Excerpt to read:
Advice for potential graduate students

I wish every single laboratory web-page contained a disclaimer like this one:

We currently have room in the lab for more graduate students. Before you apply to this lab or any other, there are a few things to keep in mind. First, be realistic about graduate school. Graduate school in biology is not a sure path to success. Many students assume that they will eventually get a job just like their advisor’s. However, the average professor at a research university has three students at a time for about 5 years each. So, over a career of 30 years, this professor has about 18 students. Since the total number of positions has been pretty constant, these 18 people are competing for one spot. So go to grad school assuming that you might not end up at a research university, but instead a teaching college, or a government or industry job. All of these are great jobs, but it’s important to think of all this before you go to school.
Second, choose your advisor wisely. Not only does this person potentially have total control over your graduate career for five or more years, but he/she will also be writing recommendation letters for you for another 5-10 years after that. Also, your advisor will shadow you for the rest of your life. People will always think of you as so-and-so’s student and assume that you two are somewhat alike. Finally, in many ways you will turn into your advisor. Advisors teach very little, but instead provide a role model. Consciously and unconsciously, you will imitate your advisor. You may find this hard to believe now, but fifteen years from now, when you find yourself lining up the tools in your lab cabinets just like your advisor did, you’ll see. My student Alison once said that choosing an advisor is like choosing a spouse after one date. Find out all you can on this date.
Finally, have your fun now. Five years is a long time when you are 23 years old. By the end of graduate school, you will be older, slower, and possibly married and/or a parent. So if you always wanted to walk across Nepal, do it now. Also, do not go to a high-powered lab that you hate assuming that this will promise you long-term happiness. Deferred gratification has its limits. Do something that you have passion for, work in a lab you like, in a place you like, before life starts throwing its many curve balls. Your career will mostly take care of itself, but you can’t get your youth back.
If, after reading this, you want to apply to this lab, we would love to hear from you.

Hmmmmm, Nepal sounds good…..

22 responses to “Advice for potential graduate students

  1. that is utterly wonderful.
    Dr. Johnsen’s personal bio is pretty interesting as well. Gives me hope to return to school eventually – I’ll probably be in my mid-30s when I finally start again

  2. Truer words have never been spoken.
    I took a detour through bench science on the way to what I really wanted to do. The route could have been much shorter. I don’t regret any of the decisions I’ve made along the way, but not everyone will want to take such a meandering path. Choosing an advisor wisely is the best way to stay on track.

  3. I really like this. I have taken the slow-steady approach to school and it has proved nothing but beneficial to me. Sure I may not be done yet, but my marks are higher and I have lived my life a bit. I have had the chance to see things many of my other classmates have not and I do not regret it.

Listed records:
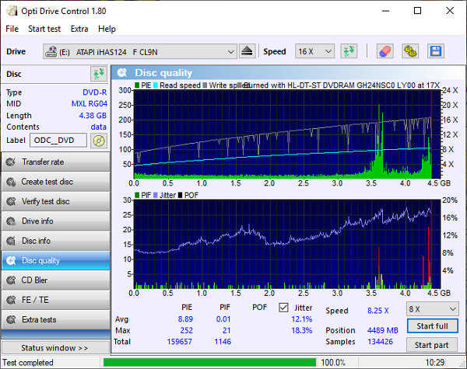Open the 8 X test speed dropdown

pyautogui.click(x=430, y=308)
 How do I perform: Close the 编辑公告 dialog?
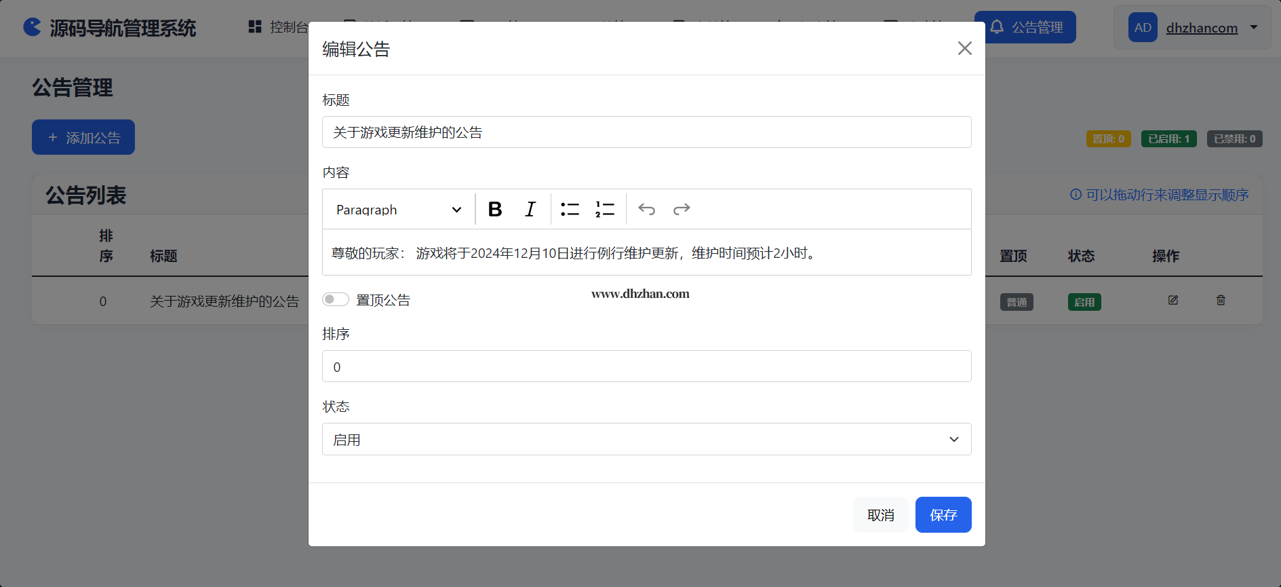click(x=964, y=48)
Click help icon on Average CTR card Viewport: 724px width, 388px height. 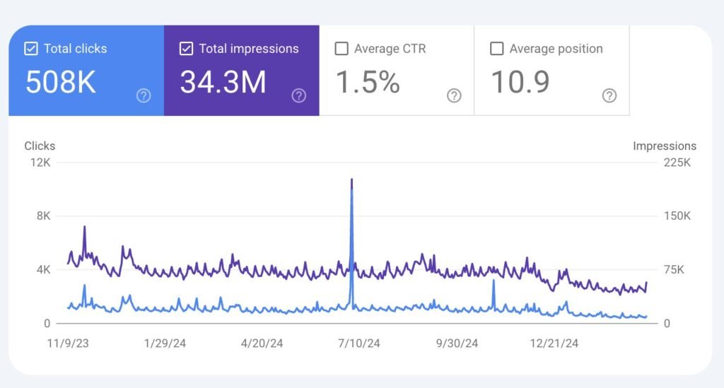pyautogui.click(x=454, y=95)
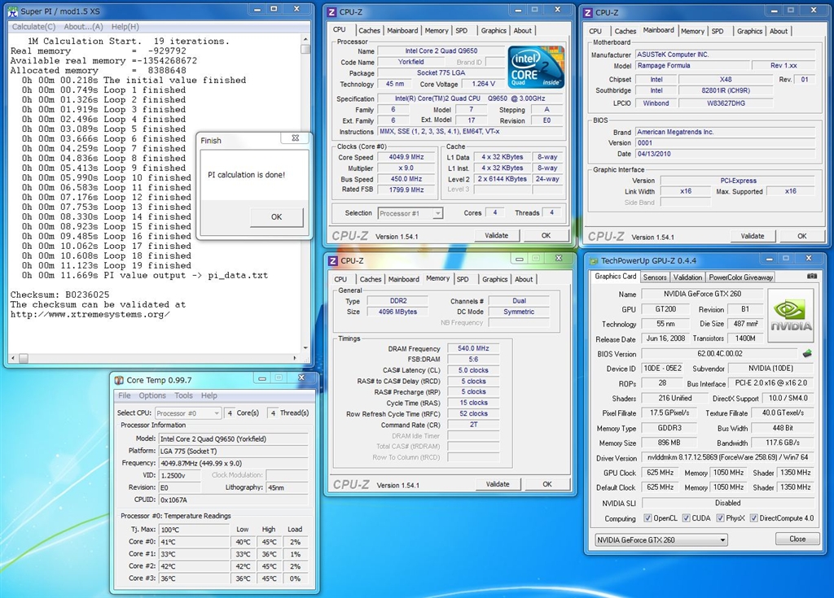Click the Intel Core 2 Quad logo
Viewport: 834px width, 598px height.
click(536, 68)
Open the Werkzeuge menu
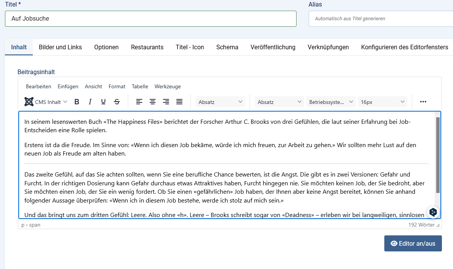The image size is (453, 269). [x=168, y=87]
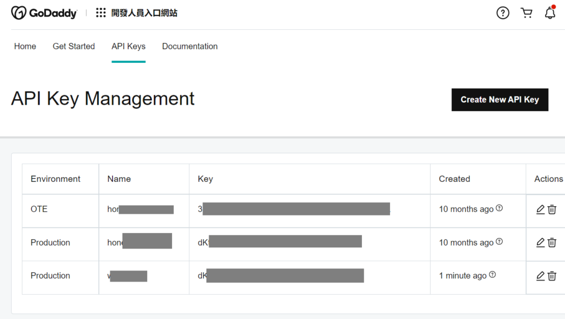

Work task A:
Can you repeat the stretch of the graduate school advice page from "2. Truer words" through "stay on track.", changing "bench science" to "field research"?
Work task B:
Could you write the next part of the graduate school advice page, starting after its final sentence?
The records were taken from a separate source.

Written reply A:
2. Truer words have never been spoken.
    I took a detour through field research on the way to what I really wanted to do. The route could have been much shorter. I don’t regret any of the decisions I’ve made along the way, but not everyone will want to take such a meandering path. Choosing an advisor wisely is the best way to stay on track.

Written reply B:
  4. And if you land where it turns out they eat their own young — RUN, run far, run fast. as soon as you figure it out. It will not get better. Keeping your head down and mouth shut will not keep you from being the next target. Life is too short to be that miserable. There are other options.

  5. Deferred gratification has it’s limmits?! Why was I not informed?
    I can haz 2 marshmallows now?!

  6. So go to grad school assuming that you might not end up at a research university, but instead a teaching college, or a government or industry job.

    I think he made a typo–should be:

    “So go to grad school assuming that you might not end up at a research university, or a teaching college, or at a government or industry job.”

  7. I would hope that anyone who wants to be a graduate student is already decided on their career path for [most of their] life.
    I’m only a college freshman, and I’ve been decided for well over 3 years. 😀

  8. Wish I’d seen this, years ago when I was a starting student. I would probably add something about the mental and emotional strength that graduate school often entails. It is competitive, demanding, sometimes monastic. Likely in addition to your budding research, you’ll be a GRA or GTA, you’ll be taking classes, you’ll have expectations of your advisor or labmates to uphold and you will be expected to do all these things well. This is in addition to your personal life, where, yes, you may wish to travel, have friends, date, marry, raise a child, maintain connections to the outside world… It can be a lot to manage. Choose wisely. If you find you did not choose wisely, choose again. And, regardless of your choice, make certain you are well connected outside of your immediate lab group. Use the *entire* department and the connections bring to you to the best of your ability.
    And, despite this, and despite your goals at the start to teach and do research, yes, it doesn’t happen for all of us. Of the 7 students in my advisors joint-lab during my time there, one teaches at a University, one at a community college and the remaining 5 are involved in research at some level. Perhaps I chose well, but there are times when it has not felt that way.

  9. Too many people go into academia simply wanting a degree and it ends up destroying them.
    It’s good, solid, common sense advice.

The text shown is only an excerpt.